HOW TO COMPLETE THIS TASK ▸ Please produce an exact transcription of the lines from the one containing "1100x688 pixels. How" through the last line of the entries, leaving out every picture.

GIVEN DATA ▸
----

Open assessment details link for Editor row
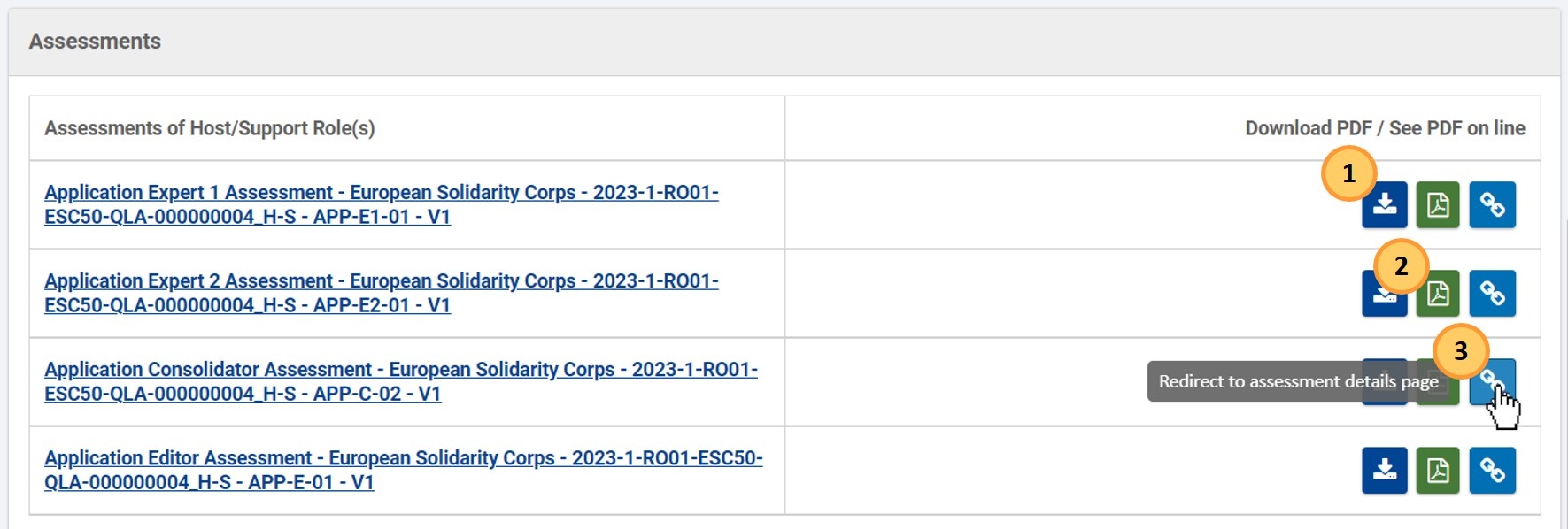1568x529 pixels. 1493,471
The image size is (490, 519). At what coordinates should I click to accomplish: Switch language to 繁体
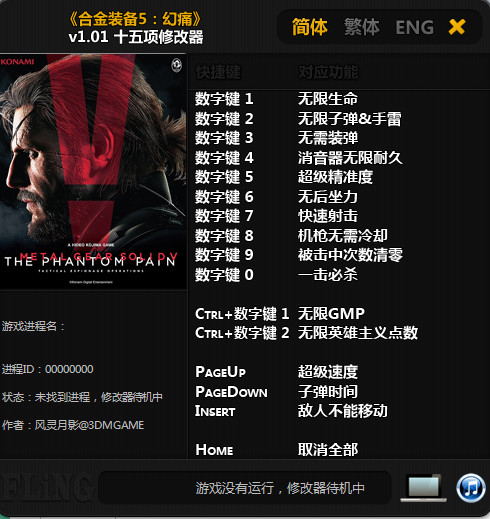pos(362,27)

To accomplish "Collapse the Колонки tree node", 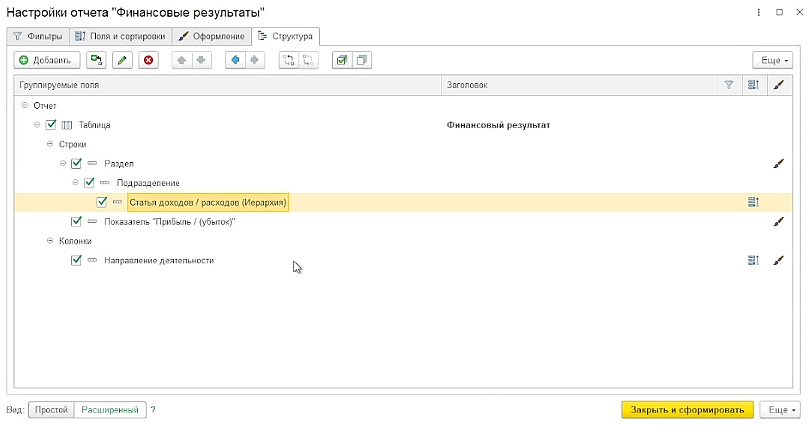I will pyautogui.click(x=50, y=241).
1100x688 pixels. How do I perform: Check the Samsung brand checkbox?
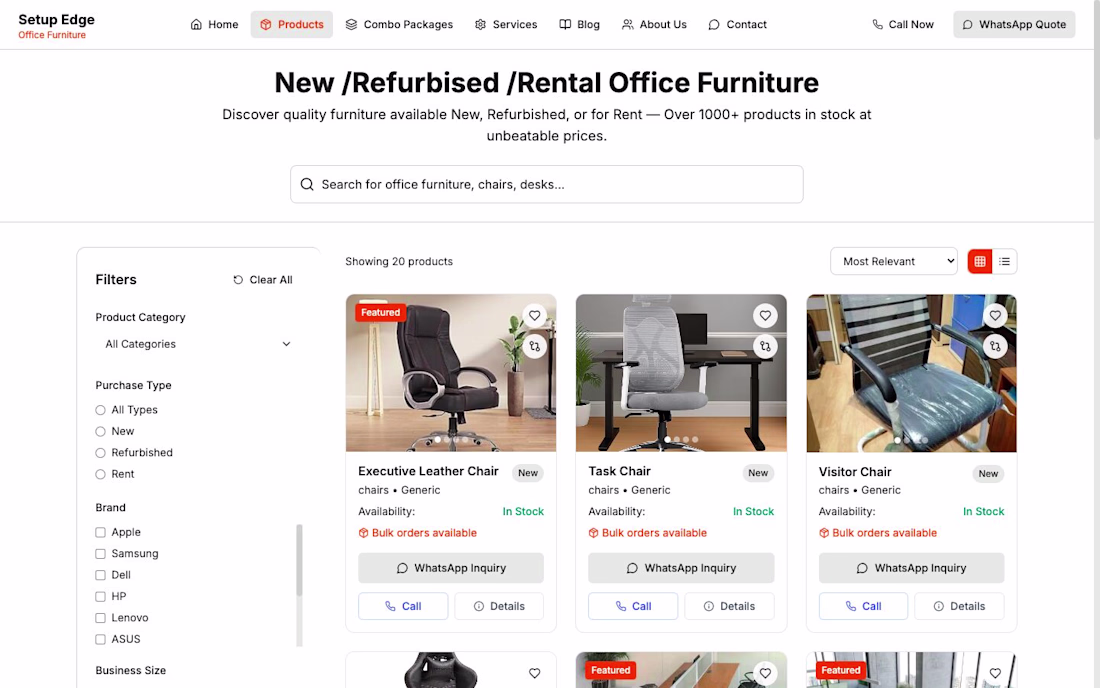click(100, 554)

----

RESPONSE BOX ▸
1100x688 pixels. How do I perform: Check the Samsung brand checkbox?
click(100, 554)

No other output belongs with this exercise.